Veuillez noter que l’intimé ne peut déposer des éléments de preuve qui ne faisaient pas partie du dossier présenté au procès ou lors de l’appel à la Cour supérieure de justice sans l’autorisation d’une formation de la Cour d’appel de l’Ontario. Voir la section 7.3.5 de la Directive de pratique concernant les appels en matière criminelle devant la Cour d’appel de l’Ontario pour une discussion de la procédure à suivre pour demander l’autorisation de déposer de nouvelles preuves.

Le dossier d’appel de l’intimé doit être relié des deux côtés avec une couverture beige. L’intimé doit signifier une copie du dossier d’appel de l’intimé à l’appelant et à toute autre partie à l’appel. L’intimé doit ensuite déposer trois copies papier du dossier d’appel de l’intimé auprès du greffier, avec une preuve de signification.

Les pages du dossier d’appel de l’intimé doivent être numérotées consécutivement, avec des onglets numérotés qui sont disposés dans l’ordre suivant :

  1. une table des matières décrivant chaque document selon sa nature et sa date;
  2. une copie de tout extrait de la transcription de la preuve qui est mentionné dans le mémoire de l’intimé
  3. une copie de toute pièce qui est mentionnée dans le mémoire de l’intimé
  4. une copie de tout autre document pertinent au regard de l’instruction de l’appel qui est mentionné dans le mémoire de l’intimé.

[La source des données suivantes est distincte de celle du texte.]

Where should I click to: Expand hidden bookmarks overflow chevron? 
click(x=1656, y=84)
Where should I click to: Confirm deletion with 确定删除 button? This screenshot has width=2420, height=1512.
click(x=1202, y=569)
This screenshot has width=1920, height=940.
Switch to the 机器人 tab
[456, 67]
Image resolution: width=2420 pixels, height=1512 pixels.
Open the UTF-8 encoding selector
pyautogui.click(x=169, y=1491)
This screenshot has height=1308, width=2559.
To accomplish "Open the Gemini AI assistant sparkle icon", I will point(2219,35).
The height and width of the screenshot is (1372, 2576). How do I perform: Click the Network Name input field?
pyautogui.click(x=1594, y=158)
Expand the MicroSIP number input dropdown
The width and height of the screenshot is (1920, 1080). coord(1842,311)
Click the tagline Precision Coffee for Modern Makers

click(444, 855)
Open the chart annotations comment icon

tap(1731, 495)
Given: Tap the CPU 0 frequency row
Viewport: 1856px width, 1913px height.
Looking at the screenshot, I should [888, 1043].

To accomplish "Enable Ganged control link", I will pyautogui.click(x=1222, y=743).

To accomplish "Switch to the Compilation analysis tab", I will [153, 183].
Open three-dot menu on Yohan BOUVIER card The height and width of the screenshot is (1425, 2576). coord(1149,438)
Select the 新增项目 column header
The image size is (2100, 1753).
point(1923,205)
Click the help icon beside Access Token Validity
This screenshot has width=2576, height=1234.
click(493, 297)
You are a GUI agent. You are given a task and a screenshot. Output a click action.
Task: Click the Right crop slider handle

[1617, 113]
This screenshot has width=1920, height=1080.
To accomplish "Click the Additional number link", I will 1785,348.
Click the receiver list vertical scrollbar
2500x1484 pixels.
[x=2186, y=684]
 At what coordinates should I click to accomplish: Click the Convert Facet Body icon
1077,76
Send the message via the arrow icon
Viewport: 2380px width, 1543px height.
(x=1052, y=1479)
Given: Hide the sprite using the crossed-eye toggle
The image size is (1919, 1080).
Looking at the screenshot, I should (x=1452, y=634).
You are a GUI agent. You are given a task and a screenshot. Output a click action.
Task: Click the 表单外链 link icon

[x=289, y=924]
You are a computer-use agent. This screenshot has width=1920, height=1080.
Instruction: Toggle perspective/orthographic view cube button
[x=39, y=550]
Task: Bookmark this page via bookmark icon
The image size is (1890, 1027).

Dossier des textes à l’appui

Il est utile — mais pas obligatoire — que l’intimé dépose un dossier des textes à l’appui.

Le dossier des textes à l’appui de l’intimé doit être relié des deux côtés avec une couverture verte. L’intimé doit déposer auprès du tribunal trois copies du dossier des textes à l’appui de l’intimé.

Le dossier des textes à l’appui de l’intimé ne devrait comprendre que les causes que l’intimé a mentionnées dans le mémoire et qui ne se trouvent pas dans le dossier des textes à l’appui de l’appelant.

Le dossier des textes à l’appui devrait distinguer chaque cause par un onglet (numérique ou alphabétique) et comprendre une table des matières des causes indiquant les onglets respectifs de celles-ci. L’intimé devrait surligner, souligner ou cerner au moyen d’encadrés les passages particuliers des causes sur lesquels il se fonde.

Le dossier des textes à l’appui de l’intimé devrait être déposé au plus tard cinq jours ouvrables après la date de dépôt du mémoire de l’intimé.